He hoped that, even if he couldn't earn his friends' forgiveness, he could spare the child the cataclysm that was coming.

...

Jor-El walked into his lab, finding Lara sat in a seat beside a spherical crib, watching over the baby inside. He walked over, looking at the boy, a single, dark curl visible on his head.

"Are you really going to do it?" Lara asked "Are you really going to send him away? To live with _primitives?"_

"They aren't so different to how the people of Krypton were a handful of centuries ago." Jor-El said, pausing "However, no matter how good, or bad, as the case is with some of them, they may be, it is not the people that caused me to choose that world."

Jor-El manipulated controls, causing the image of a green and blue world to appear in holographic form above the crib.

"It orbits a yellow star. His cells will drink it's radiation, become a living solar battery." Jor-El said "He will be near indestructible, with strength beyond what he can imagine, and speed to match. He will fly in the skies as easily as he runs through the fields."

"And if they try to exploit that?" Lara asked "They'll be terrified of him, they'll try to make him some kind of weapon! They're barbarians!"

"Having seen what some of those close to us are capable of recently, I question if we are so much better." Jor-El said finally as a ring shaped ship with a pointed front section was raised out of the floor "It's time, Lara. He has to go now if he's to be safe from the solar expansion Zod has set into motion."
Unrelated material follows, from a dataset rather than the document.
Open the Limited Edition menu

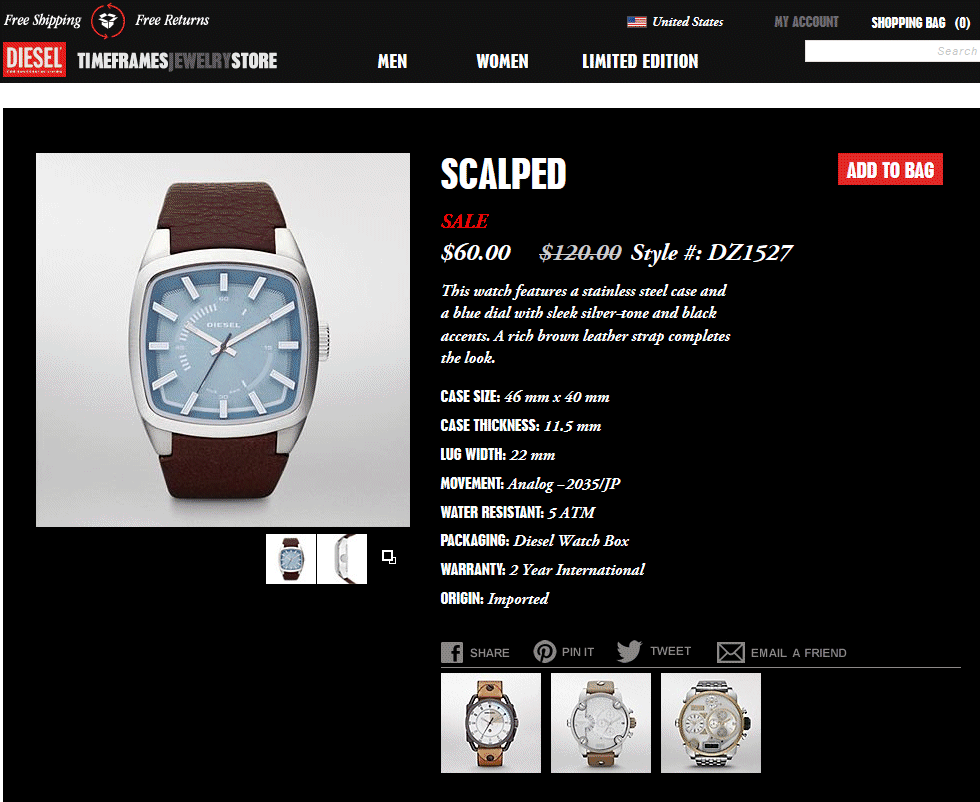[x=640, y=61]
"He'll be alone." Lara said, concern in her voice "How can you let that be?"

"He'll never be alone." Jor-El said, removing a crystal from his robe and setting it down in an open compartment of the ship as machinery lifted the crib, moving it into a waiting hole in the centre "I've downloaded the entire sum of Krypton's knowledge into that crystal, to be activated when it is. The AI interface is my most advanced work. It will keep him safe."
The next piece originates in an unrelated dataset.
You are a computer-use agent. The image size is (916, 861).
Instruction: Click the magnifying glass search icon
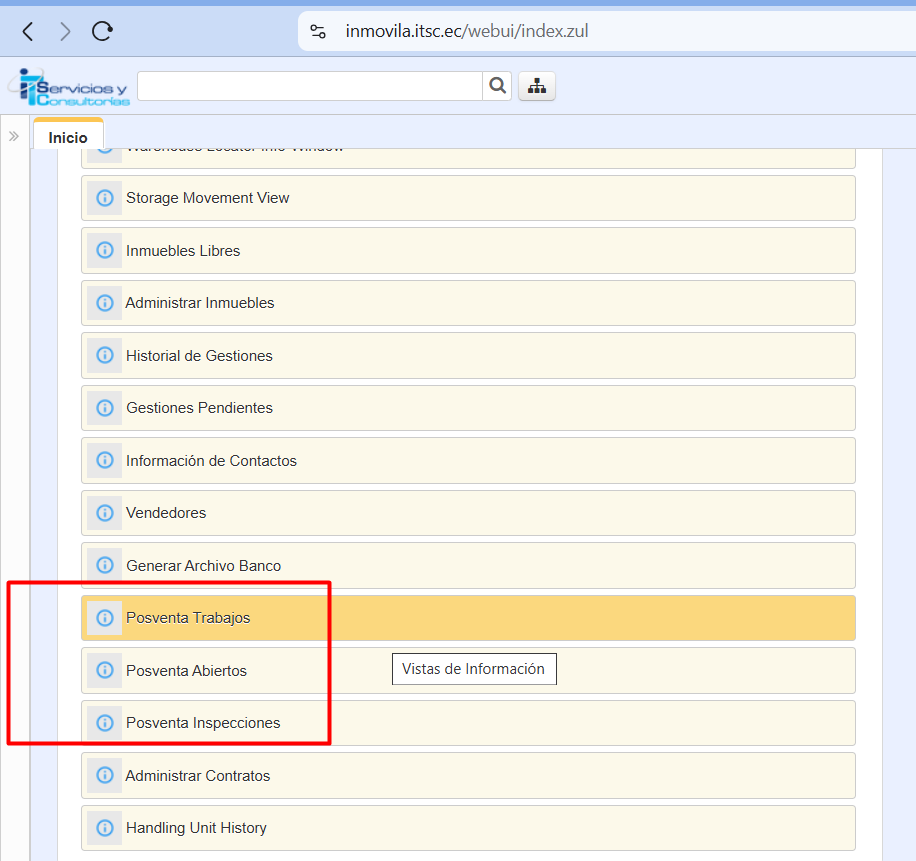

"How can you know that?" Lara asked "How can you know it won't be perverted like BRAINIAC was by the military?"

It was true. Jor-El and Non's creation, the BRAIN InterActive Construct, or BRAINIAC, had been taken by the military and perverted into a devastating weapon. It had ceased use under Zod's regime, and been sent out into space, to drift amongst the stars.

This time, however, he had foreseen such a possibility and made counter measures; the AI would self delete if used for military purposes, and would respond only to Kal-El unless otherwise instructed. On top of it all, Jor-El knew the AI would keep his son safe as it was based on his own neural patterns. Everything he knew, every experience, was in the AI. It would love Kal-El as if he were it's own son.

"Because I would." Jor-El finally spoke "It's programmed to act as I would, to teach him as I would."

"And if he were to want his mother's opinion?" Lara said, apparently catching Jor-El's meaning "What then?"

"The database contains your own neurological patterns." Jor-El finally spoke "He could fashion a second AI using the first as a base pattern. I prepared for every eventuality."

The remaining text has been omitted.